__Фрагмент текста__.
====================

«Последняя дуэль» (The Last Duel)
Сквайр Жан де Карруж (Мэтт Дэймон) скверно ведет хозяйство, стратегически проигрывает сражения, но неизменно бойко и самоотверженно бьется с противником. Его работа — война, забота — честь, но до звания как капитана, так и рыцаря пока далеко. У Жана есть боевой товарищ Ле Гри (Адам Драйвер), и оба искренне считают, что их взаимная верность повязана на спасении жизни (каждый убежден, что герой в той ситуации — он, но это и не важно). Проходит время. Дружба портится. Ле Гри, приближенный к сюзерену Пьеру Д’Алансону (Бен Аффлек) в оргиях, пирах и интимных попойках, уверенно пользуется своими привилегиями. Жану же не очень везет. Долги приходится покрывать гонорарами за битвы, свадьба с красавицей Маргаритой (Джоди Комер) приносит неполное приданое (ее отец отдал часть земли кредиторам), зачать наследника не получается, взаимоотношения с Пьером — скверные. Отлучившись в Париж, Жан оставляет Маргариту одну, а, вернувшись, слышит от сломленной супруги следующее: «В дом ворвался Ле Гри и изнасиловал меня». Никто не собирается молчать. Грядет последняя дуэль, разрешенная судом.

====================

__Выполните задания__.
**A)** Ответьте на вопросы по описанию фильма «Последняя дуэль».
(i) Кто исполняет роль Ле Гри?
(ii) Почему приданое Маргариты оказалось неполным?
(iii) В какой город отлучается Жан, оставив Маргариту одну?
**B)** Продолжите описание фильма «Последняя дуэль» с того места, на котором оно заканчивается.

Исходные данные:
====================

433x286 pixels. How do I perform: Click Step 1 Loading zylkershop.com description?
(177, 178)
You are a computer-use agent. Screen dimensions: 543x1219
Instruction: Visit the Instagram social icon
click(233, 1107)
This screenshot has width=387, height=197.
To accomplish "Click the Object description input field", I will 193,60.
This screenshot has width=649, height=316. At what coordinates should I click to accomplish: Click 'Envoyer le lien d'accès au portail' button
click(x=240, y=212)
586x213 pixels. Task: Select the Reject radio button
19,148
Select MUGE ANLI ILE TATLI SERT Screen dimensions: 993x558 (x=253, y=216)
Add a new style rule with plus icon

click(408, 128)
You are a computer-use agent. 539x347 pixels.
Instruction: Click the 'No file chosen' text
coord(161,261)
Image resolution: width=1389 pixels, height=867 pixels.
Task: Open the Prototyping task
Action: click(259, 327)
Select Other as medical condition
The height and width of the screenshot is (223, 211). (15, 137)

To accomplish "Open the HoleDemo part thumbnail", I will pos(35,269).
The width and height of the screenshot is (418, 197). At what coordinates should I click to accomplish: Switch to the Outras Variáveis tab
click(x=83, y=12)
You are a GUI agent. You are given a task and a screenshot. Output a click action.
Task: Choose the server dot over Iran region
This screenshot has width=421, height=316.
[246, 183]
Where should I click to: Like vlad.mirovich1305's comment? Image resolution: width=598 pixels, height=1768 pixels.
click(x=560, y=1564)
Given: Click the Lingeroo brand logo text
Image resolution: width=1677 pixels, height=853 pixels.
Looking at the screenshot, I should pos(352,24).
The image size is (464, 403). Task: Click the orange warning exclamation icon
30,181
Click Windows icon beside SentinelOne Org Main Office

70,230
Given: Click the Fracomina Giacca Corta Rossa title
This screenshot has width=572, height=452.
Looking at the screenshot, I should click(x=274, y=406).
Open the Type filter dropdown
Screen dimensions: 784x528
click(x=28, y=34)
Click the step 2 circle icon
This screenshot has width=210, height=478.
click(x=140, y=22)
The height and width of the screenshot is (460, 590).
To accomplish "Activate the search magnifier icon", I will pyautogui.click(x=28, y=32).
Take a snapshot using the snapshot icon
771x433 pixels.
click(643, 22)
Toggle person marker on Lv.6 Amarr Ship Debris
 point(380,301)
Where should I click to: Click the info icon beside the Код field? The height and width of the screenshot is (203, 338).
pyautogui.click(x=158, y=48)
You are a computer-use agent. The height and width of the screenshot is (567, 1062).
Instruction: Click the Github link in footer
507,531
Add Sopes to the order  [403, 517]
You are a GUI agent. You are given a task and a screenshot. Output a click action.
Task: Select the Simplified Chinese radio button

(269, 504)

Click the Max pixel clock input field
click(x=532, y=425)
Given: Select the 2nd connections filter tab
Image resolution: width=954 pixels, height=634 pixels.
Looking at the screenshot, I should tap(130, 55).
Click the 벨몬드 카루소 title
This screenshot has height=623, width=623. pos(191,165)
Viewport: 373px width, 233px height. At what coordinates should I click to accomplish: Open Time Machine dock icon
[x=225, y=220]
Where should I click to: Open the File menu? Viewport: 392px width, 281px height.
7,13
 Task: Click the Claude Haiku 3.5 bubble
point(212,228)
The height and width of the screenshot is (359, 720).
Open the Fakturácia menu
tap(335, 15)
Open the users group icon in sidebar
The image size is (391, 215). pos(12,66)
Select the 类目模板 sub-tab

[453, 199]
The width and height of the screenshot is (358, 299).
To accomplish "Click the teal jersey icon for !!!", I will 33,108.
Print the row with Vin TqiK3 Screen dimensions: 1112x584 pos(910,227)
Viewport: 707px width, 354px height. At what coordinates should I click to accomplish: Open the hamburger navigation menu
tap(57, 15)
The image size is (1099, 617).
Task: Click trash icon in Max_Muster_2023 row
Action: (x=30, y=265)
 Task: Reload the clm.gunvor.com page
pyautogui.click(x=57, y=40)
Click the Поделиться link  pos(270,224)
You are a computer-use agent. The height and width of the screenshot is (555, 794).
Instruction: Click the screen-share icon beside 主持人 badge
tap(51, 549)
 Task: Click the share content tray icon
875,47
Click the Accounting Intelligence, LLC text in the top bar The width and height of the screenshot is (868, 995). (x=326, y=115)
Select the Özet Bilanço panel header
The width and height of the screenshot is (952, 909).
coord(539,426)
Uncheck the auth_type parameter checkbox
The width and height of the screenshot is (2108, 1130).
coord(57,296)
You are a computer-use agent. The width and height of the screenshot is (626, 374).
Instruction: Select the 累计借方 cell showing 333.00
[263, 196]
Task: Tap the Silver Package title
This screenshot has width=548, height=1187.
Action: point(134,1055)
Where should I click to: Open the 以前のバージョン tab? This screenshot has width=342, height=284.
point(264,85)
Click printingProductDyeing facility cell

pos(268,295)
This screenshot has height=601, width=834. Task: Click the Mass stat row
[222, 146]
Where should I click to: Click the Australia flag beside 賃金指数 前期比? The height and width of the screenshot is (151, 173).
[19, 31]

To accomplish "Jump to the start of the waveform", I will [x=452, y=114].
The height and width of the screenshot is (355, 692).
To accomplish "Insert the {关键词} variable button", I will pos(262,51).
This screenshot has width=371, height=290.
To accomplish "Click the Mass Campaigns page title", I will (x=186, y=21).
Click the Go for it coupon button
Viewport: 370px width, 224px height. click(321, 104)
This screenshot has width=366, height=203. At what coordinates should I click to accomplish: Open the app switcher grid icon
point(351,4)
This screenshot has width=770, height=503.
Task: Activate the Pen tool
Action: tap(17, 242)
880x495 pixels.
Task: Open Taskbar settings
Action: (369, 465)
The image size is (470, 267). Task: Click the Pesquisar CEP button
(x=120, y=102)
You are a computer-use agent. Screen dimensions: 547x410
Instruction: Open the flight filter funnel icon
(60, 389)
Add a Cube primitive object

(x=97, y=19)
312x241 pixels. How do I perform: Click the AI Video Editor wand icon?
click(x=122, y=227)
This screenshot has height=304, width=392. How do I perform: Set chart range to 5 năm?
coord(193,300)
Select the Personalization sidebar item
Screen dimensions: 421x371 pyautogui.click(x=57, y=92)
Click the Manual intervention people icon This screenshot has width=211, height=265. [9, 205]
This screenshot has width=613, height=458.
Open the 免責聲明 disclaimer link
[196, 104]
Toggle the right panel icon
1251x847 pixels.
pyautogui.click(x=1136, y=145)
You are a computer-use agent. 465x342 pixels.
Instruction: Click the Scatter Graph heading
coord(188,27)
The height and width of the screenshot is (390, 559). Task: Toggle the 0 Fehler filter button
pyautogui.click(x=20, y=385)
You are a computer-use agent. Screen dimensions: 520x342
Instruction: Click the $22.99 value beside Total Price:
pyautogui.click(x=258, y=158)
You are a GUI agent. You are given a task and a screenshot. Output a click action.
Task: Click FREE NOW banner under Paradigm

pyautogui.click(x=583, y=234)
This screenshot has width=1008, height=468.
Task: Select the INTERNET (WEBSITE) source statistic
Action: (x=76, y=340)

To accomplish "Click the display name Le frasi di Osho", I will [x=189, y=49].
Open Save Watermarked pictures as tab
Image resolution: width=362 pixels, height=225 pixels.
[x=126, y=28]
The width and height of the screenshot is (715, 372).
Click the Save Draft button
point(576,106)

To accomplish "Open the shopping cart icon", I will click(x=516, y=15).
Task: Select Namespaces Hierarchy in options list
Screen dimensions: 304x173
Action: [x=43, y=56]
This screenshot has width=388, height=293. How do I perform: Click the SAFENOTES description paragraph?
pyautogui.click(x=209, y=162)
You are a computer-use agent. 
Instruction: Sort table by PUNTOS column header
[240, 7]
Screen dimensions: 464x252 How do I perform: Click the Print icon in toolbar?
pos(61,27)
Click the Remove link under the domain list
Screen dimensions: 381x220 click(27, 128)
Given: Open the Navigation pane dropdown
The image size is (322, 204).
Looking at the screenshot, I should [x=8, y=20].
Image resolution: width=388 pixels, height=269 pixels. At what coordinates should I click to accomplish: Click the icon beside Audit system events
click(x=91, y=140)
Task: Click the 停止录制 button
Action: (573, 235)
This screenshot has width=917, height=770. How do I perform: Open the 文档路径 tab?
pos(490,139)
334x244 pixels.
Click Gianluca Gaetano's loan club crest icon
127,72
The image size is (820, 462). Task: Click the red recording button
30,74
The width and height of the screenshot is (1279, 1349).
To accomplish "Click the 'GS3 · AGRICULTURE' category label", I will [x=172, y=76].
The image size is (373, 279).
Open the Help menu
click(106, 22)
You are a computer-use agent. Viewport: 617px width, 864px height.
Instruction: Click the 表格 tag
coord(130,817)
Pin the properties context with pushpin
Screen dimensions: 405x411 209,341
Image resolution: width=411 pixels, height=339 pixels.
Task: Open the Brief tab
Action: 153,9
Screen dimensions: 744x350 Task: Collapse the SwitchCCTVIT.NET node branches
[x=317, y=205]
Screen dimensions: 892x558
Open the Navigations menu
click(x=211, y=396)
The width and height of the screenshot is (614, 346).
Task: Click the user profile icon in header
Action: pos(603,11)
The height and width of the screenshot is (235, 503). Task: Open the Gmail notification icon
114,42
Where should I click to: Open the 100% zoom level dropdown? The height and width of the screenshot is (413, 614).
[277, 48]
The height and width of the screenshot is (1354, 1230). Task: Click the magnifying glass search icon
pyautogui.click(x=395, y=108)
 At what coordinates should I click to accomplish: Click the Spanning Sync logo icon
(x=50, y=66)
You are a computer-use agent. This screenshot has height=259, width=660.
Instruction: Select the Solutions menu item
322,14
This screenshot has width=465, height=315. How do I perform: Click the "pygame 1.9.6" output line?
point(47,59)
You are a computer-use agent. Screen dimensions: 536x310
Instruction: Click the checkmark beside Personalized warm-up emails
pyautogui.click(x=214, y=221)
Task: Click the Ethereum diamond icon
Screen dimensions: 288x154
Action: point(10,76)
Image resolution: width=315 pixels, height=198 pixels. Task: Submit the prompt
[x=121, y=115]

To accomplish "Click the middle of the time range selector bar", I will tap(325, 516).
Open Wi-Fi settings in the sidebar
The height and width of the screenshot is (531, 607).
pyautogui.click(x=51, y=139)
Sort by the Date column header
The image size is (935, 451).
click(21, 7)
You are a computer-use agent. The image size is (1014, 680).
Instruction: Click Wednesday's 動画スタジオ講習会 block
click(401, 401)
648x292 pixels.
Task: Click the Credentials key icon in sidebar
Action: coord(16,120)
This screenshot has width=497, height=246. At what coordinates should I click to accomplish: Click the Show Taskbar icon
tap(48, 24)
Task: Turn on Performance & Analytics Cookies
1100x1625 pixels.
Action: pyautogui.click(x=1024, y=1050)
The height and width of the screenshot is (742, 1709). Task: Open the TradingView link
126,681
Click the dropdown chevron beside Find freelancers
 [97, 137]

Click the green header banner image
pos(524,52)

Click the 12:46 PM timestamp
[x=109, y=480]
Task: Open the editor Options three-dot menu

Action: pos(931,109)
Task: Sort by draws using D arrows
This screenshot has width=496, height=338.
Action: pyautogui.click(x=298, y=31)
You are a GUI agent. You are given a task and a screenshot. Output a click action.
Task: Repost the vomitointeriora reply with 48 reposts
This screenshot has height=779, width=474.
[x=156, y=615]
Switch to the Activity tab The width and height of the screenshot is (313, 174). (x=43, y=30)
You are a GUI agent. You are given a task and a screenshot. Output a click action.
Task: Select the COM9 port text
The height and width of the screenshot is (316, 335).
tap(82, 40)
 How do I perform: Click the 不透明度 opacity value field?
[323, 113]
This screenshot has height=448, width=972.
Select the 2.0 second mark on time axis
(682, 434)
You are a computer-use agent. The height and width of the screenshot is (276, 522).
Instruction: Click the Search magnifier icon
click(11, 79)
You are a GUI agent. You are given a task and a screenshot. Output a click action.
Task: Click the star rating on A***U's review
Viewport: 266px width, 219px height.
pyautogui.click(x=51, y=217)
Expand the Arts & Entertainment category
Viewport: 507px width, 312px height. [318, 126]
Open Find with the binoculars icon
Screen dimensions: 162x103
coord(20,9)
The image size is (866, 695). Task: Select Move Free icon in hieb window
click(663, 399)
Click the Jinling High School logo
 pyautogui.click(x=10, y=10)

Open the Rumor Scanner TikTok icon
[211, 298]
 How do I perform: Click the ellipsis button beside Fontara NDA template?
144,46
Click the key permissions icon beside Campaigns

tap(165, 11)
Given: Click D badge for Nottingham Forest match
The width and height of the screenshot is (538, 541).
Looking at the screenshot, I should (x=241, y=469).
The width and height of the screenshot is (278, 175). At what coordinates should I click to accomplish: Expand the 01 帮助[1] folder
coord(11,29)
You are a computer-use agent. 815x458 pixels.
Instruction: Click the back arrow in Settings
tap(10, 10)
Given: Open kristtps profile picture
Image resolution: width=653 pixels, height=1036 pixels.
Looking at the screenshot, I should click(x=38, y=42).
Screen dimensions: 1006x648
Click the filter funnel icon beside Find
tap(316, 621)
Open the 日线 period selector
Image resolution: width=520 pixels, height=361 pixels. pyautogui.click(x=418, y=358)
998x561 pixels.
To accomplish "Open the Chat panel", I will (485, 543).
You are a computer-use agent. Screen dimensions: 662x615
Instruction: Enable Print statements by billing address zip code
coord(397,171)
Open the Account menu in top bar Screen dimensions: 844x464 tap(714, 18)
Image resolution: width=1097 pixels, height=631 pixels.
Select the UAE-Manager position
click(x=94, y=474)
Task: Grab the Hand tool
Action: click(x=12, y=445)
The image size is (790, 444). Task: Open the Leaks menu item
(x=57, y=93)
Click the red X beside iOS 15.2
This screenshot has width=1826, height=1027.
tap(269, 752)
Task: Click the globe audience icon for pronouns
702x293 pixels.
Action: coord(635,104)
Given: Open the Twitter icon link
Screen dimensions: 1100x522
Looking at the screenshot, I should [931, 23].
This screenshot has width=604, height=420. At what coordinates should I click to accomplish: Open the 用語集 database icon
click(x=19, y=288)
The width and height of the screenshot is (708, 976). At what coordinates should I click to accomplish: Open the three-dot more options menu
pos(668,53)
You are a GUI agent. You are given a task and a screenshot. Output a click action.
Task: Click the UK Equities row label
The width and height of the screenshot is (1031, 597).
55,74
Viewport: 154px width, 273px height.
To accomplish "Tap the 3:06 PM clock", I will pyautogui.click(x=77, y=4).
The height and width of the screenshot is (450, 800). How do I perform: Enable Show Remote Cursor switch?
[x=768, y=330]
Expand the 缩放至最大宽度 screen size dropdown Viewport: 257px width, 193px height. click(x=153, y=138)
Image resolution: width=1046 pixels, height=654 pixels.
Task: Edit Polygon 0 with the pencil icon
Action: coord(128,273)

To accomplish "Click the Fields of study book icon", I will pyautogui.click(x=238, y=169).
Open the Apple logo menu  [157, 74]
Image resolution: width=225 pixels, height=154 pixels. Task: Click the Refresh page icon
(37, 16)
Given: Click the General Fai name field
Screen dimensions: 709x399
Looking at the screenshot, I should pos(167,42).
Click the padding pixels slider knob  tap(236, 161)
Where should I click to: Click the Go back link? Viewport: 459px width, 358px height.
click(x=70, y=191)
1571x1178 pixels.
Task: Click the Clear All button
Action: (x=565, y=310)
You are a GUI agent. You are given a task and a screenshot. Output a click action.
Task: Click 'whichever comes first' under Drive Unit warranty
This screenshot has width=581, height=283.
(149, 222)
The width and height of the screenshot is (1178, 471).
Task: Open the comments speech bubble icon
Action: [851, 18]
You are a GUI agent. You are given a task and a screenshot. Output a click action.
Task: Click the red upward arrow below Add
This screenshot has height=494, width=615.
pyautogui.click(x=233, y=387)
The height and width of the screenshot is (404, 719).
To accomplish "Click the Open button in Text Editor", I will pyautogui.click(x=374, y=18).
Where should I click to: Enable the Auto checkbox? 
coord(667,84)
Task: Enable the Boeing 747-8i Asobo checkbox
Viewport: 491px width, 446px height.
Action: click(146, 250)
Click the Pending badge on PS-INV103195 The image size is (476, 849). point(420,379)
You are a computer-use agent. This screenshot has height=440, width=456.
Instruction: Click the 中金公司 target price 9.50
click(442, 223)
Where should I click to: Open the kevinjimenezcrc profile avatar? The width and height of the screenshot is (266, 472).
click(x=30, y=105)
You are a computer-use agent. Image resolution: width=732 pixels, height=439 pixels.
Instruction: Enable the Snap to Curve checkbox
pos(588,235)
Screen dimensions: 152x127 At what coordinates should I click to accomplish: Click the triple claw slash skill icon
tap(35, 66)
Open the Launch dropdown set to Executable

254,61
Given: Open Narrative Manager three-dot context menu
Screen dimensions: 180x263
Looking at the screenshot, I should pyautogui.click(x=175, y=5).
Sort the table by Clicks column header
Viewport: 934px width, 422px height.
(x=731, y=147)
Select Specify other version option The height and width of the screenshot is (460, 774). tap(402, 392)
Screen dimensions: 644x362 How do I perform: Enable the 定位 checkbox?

====================

__Ответы по порядку__.
**A)**
(i) Адам Драйвер.
(ii) Ее отец отдал часть земли кредиторам.
(iii) В Париж.

**B)**
Рыцари не мы. Одно событие, три истории, в каждой есть виноватые и грубые мужчины, совершенна только Маргарет (с любой из точек зрения). «Дуэль» в прессе принято сравнивать с «Расемоном», но там, где у Куросавы из всех версий складывается некая объективная правда, у Скотта — все более или менее понятно с первого получаса. Что сделано, то сделано, дьявол в нюансах, они-то и интересны режиссеру. Воля рока то, что Жана, склонившегося над Ле Гри, бьет по голове копытом лошадь? Или просто совпадение, затягивающее на пару минут откровенную поножовщину с колото-резаными ранами и сломанными коленями? Туфельки Маргарет, убегающей от Ле Гри, в одной версии игриво сброшены, в другой — неловко спадают, замедляя движение. Но, что бы этот жест ни значил на самом деле — дальше будет больно, гадко и унизительно. Слово «истина» якобы на пару секунд задерживается, предваряя рассказ Маргарет. Но ее истина — одинокий голос человека, мнение жертвы, неспособной противостоять реальности примерно никак. В дуэли за ее слово будет сражаться муж, а риск быть сожженной заживо (если Жан проиграет) пугает так, что лучше, кажется, было и промолчать.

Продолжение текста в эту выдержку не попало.